2012-10-05 Thread Craig Ringer

On 10/04/2012 02:52 PM, Swayam Prakash Vemuri wrote:

Hi

We have an application which uses postgresql 7.4.5.


Wow. Upgrade time on two levels:

- You're running a fossilized point release. The latest 7.4.x is 7.4.30, 
25 patch-levels after yours, and came out in October 2010 vs the August 
2004 (!!) release date of your version. You're missing SIX YEARS OF BUG 
FIXES.


- 7.4.x is unsupported. No future releases will be made with bug fixes 
or compatibility improvements. Upgrade urgently, because it's only going 
to get more difficult.


Read the release notes from every .0 version between 7.4 and 9.1 or 9.2 
to find possible compatibility issues you may face. Pay particular 
attention to the bytea_output change (if you use bytea), to 
standard_conforming_strings, and to the removal of implicit casts to text.

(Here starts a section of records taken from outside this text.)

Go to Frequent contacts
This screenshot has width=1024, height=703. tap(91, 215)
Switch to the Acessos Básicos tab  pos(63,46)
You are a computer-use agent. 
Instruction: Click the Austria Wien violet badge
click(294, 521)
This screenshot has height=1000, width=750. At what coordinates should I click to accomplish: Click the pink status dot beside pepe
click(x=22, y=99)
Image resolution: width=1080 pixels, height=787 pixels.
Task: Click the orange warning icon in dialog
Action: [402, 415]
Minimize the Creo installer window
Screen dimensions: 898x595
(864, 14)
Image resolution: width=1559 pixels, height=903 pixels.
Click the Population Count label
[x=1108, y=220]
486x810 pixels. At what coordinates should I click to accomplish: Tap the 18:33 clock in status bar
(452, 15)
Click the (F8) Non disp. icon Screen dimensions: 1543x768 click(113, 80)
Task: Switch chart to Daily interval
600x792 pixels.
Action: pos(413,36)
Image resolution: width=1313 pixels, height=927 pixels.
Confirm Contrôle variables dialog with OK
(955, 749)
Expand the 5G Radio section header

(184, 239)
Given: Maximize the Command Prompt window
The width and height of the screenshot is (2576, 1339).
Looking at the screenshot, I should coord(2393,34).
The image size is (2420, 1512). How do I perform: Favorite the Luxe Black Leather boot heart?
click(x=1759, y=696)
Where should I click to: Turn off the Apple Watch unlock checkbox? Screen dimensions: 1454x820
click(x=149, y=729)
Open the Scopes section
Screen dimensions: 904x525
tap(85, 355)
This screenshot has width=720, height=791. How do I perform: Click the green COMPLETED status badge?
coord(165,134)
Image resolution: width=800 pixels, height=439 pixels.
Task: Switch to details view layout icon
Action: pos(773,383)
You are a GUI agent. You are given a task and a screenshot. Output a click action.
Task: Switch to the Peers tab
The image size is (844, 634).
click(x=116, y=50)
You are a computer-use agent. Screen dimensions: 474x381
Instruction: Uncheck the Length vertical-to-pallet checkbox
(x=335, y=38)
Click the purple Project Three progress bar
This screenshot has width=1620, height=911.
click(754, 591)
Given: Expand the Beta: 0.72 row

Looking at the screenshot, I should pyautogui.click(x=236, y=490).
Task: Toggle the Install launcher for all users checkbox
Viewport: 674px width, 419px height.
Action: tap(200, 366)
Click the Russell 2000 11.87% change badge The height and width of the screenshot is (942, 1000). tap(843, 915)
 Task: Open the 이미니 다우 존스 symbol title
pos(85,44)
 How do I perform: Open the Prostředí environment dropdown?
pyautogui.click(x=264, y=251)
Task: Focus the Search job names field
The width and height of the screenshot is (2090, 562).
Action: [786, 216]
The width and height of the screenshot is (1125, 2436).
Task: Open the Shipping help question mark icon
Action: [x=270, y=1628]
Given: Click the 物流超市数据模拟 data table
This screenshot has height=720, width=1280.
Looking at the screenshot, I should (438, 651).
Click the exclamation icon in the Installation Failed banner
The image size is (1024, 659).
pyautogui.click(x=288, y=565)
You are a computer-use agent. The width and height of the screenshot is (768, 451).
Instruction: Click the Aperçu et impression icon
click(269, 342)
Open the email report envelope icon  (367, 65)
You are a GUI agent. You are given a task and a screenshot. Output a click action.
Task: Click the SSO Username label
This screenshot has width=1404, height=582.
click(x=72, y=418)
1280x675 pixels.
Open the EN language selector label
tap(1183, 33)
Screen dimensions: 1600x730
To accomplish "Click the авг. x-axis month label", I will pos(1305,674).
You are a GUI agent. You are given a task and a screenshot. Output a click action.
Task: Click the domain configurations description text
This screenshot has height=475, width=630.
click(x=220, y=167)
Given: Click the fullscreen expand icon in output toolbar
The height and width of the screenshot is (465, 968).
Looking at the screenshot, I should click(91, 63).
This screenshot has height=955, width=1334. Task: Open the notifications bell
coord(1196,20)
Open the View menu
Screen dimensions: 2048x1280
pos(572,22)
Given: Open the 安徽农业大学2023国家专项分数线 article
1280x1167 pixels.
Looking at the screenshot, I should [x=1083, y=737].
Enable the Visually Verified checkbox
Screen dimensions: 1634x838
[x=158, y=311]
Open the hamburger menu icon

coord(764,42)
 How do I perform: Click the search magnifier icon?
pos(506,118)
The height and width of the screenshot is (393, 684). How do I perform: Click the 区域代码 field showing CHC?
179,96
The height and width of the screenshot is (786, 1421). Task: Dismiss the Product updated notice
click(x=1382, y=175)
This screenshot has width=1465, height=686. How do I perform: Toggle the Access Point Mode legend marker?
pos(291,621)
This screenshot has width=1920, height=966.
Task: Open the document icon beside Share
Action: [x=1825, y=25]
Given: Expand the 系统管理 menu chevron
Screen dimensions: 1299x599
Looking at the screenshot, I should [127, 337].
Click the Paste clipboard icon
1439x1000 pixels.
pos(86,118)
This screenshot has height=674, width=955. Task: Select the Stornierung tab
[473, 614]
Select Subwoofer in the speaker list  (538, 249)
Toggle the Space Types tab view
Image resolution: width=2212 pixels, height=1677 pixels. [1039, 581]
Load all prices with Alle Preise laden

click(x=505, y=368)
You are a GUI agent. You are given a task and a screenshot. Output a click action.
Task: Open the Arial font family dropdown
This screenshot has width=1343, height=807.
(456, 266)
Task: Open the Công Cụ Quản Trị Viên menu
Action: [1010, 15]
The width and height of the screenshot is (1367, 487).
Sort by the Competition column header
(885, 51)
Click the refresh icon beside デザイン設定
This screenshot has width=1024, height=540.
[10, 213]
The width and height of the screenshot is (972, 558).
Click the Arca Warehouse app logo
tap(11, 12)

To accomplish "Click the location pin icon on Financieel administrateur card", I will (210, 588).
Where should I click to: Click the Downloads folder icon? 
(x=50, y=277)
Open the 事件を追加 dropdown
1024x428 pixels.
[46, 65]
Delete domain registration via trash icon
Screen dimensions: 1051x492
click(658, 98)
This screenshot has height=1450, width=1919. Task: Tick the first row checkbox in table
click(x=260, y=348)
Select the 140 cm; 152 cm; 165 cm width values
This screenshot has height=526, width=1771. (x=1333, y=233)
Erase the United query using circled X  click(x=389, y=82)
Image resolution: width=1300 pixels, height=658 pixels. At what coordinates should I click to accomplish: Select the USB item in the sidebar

Now when we moved to Java 1.6, we are seeing lots of jdbc driver related
compilation issues like shown at end of this email.


You shouldn't need to compile PgJDBC; there are pre-built binaries 
provided for JDBC3 and JDBC4 versions of the platform.


You haven't said which version of PgJDBC you are updating *from* or 
*to*, making it hard to help you.


The latest PgJDBC should be fine in Java 1.5, 1.6 or 1.7 and should work 
against Pg 8.3 or newer, and may also work on older versions of Pg as 
well. There's code in there for 7.3 and older.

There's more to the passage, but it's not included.